2009-04-21

Oracle to Buy Sun

Sun and Oracle

Oracle Buys Sun (from Oracle.com)  |  Sun and Oracle (from Sun.com)

Earlier yesterday, Oracle has announced that it has reached an agreement to purchase Sun Microsystems for $9.50 per share, making it a $7.4 billion deal, by this acquisition, Oracle will have a complete end-to-end product line that focuses on data and business requirements in the largest enterprises.

Oracle has been trying to enter the hardware business lately by its HP Oracle Database Machine, which is essentially a complete rack of HP hardware and Oracle Software, but this last acquisition will bring Oracle completely into the major hardware business, this will give it a complete line of products, from the largest UltraSPARC supercomputers Sun creates and maintains, to its mid-range SPARC servers, , to its Blade servers and high-density computing, to its carrier-grade Netra servers, to storage-oriented servers, to the entry-level x86/x64 servers, down to workstations and thin-clients; not to mention a complete processor architecture and alliances with both the major x64 market players, Intel and AMD.

Oracle will also get a complete software stack to build complete systems using its Oracle software, this includes the Solaris/OpenSolaris operating system, which is (quoted from the Oracle press release) the largest platform Oracle is deployed on, the bleeding-edge ZFS storage engine, the Lustre filesystem which is geared toward clustered supercomputers, and engineering expertise Sun have for building such large-scale installations.

But the crown jewel in this purchase is definitively the Java platfrom, Oracle has been the third-largest contributor to the Java environment (after Java's Own creator Sun, and IBM with its Eclipse/Rational product-line and its WebSphere middleware), Oracle has its Oracle Fusion Middleware product-line which it enhanced by its acquisition to the BEA WebLogic product line, its JDeveloper IDE product, it contribution to the Eclipse Foundation, and its native support for Java inside its core Database product-line.

Oracle will also benefit from Sun earlier acquisition to MySQL, which fosters its position as the major (and mostly the only) player in Linux database business (keeping only the relatively smaller player PostgreSQL) and IBM current offerings, DB2/Informix which focuses more on IBM integrated services/platform than being an active player in the Linux market. 

Oracle does have overlapping products with the Sun portfolio, like its GlassFish Application Server (which overlaps with Oracle Application Server and BEA WebLogic), its NetBeans IDE (which doesn't completely overlap, but somehow, with the JDeveloper and the contributions to the Eclipse foundation), its MySQL database product (which is not positioned as a direct competitor to the Oracle database, but none the less it has managed to grab a good market share in the Internet-centric database field), and its open source VirtualBox virtualization software (which overlaps with the Oracle VM product, which is based on Xen).

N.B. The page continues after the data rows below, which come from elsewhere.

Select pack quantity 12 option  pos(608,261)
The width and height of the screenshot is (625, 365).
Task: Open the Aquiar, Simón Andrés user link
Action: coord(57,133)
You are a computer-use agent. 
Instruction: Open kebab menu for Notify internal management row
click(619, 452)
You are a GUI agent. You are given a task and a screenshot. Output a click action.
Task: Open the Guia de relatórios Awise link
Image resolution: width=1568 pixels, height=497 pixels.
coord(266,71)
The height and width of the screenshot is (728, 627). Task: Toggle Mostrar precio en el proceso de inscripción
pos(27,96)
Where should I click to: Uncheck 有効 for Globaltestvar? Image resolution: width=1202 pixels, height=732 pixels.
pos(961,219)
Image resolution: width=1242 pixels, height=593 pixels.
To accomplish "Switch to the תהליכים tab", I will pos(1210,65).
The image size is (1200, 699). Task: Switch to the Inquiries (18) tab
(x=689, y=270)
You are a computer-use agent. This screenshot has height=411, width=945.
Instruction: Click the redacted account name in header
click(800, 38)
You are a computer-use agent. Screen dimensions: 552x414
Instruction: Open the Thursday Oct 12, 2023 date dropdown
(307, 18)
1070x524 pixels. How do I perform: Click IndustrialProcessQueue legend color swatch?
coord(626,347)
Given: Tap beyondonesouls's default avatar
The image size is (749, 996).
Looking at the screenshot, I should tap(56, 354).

This is no where the overlap that was to be there if the deal with IBM has managed to succeed, it would give the new IBM overlaps in its complete hardware business (which Sun competes across the complete line), its processor business (the POWER vs. SPARC), its Operating Systems business (Solaris vs. AIX & z/OS), its development tools business (NetBeans vs. Rational/Eclipse), its application server business (GlassFish vs. WebSphere), and its database business (MySQL vs. IBM DB2/Informix); this would leave IBM with just one piece of software it really wants from Sun (beside its server market-share), which is of course the Java platform, and quite frankly, it is not worth the $7.4 billion Sun was asking for (which is the same price Oracle agreed on to complete its acquistion). 

I was worried that such a merger/acquisition would make too much mess in the Sun portfolio, but now as Oracle is the new Sun, I'm not so worried; Oracle will benefit directly from the hardware business, the processors business, the Operating Systems business, the Java platform, the office productivity products; and will have minimal impact on the development tools and the virtualization products; the remaining parts where Oracle will probably have a major impact is the database business and the application servers business (which are minor parts in the Sun products line).

We will see how such acquisition will result in the near future, and how the open sourcing of many products of Sun will shape the future of such products.